What are common challenges in expressing and purifying recombinant membrane proteins from Yersinia pestis?

Membrane proteins like YPA_1696 present several technical challenges during expression and purification:

• Expression challenges:

  • Toxicity to host cells when overexpressed

  • Improper folding leading to aggregation and inclusion body formation

  • Low yield compared to soluble proteins

  • Temperature-dependent expression patterns requiring optimization

• Purification challenges:

  • Selection of appropriate detergents for solubilization without denaturation

  • Maintaining stability during purification steps

  • Separating the target protein from host membrane proteins

  • Preventing aggregation during concentration

• Functional validation challenges:

  • Ensuring the purified protein retains native structure and function

  • Developing appropriate assays for functional assessment

  • Reconstituting into membrane mimetics for functional studies

These challenges can be addressed through systematic optimization of expression conditions, careful selection of detergents, and implementation of quality control measures throughout the purification process.

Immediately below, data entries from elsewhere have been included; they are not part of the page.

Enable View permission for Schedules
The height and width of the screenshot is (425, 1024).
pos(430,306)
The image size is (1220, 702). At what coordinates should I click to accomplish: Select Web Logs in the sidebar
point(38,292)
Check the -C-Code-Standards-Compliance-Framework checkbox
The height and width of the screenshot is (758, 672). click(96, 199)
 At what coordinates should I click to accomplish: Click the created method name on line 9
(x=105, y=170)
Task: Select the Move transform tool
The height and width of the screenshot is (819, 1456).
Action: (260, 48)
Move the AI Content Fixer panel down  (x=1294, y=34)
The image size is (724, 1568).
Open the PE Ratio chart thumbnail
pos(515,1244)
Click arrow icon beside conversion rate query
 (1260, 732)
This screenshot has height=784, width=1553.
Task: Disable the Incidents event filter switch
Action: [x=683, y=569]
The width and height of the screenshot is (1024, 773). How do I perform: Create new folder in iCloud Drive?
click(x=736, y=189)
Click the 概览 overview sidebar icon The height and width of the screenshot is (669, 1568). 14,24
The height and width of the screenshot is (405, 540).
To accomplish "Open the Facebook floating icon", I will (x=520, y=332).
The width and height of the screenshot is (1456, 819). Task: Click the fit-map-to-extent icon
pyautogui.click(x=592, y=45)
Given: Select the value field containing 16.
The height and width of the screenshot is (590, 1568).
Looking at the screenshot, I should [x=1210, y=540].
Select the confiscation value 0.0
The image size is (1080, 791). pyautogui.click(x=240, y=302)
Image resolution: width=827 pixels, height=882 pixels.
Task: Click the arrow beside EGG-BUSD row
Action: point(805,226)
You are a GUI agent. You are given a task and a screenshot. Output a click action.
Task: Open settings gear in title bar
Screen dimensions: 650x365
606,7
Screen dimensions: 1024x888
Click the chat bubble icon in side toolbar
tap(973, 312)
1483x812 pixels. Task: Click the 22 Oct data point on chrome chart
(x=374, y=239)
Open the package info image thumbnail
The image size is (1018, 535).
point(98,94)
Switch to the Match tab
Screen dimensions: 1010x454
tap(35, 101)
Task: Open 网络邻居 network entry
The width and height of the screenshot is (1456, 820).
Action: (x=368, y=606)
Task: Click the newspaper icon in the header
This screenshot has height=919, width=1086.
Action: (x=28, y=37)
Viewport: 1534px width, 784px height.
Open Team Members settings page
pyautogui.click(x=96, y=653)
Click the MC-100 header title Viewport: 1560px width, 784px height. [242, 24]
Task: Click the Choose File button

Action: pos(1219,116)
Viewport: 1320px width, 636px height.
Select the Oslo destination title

How can researchers ensure reproducibility in studies involving recombinant YPA_1696?

Ensuring reproducibility in research involving recombinant membrane proteins requires meticulous attention to experimental details and documentation:

• Standardized protocols:

  • Detailed documentation of expression conditions (strain, vector, media, temperature, induction parameters)

  • Specification of exact buffer compositions for each purification step

  • Precise recording of detergent types, concentrations, and critical micelle concentrations

• Quality control measures:

  • Multiple purity assessments (SDS-PAGE, size exclusion chromatography profiles)

  • Protein identity confirmation (mass spectrometry, western blotting)

  • Batch-to-batch consistency checks with defined acceptance criteria

• Validation across methods:

  • Use of complementary techniques to verify findings

  • Independent replication by different researchers

  • Comparison of results using different expression or purification approaches

• Data management:

  • Comprehensive laboratory notebooks with all experimental details

  • Storage of raw data alongside processed results

  • Version control for analysis procedures and scripts

• Reporting standards:

  • Transparent disclosure of all methods in publications

  • Sharing of detailed protocols through repositories or supplementary materials

  • Deposition of sequence and structural data in public databases

Implementation of these practices ensures that research findings with recombinant YPA_1696 are robust, reproducible, and can serve as a reliable foundation for further studies.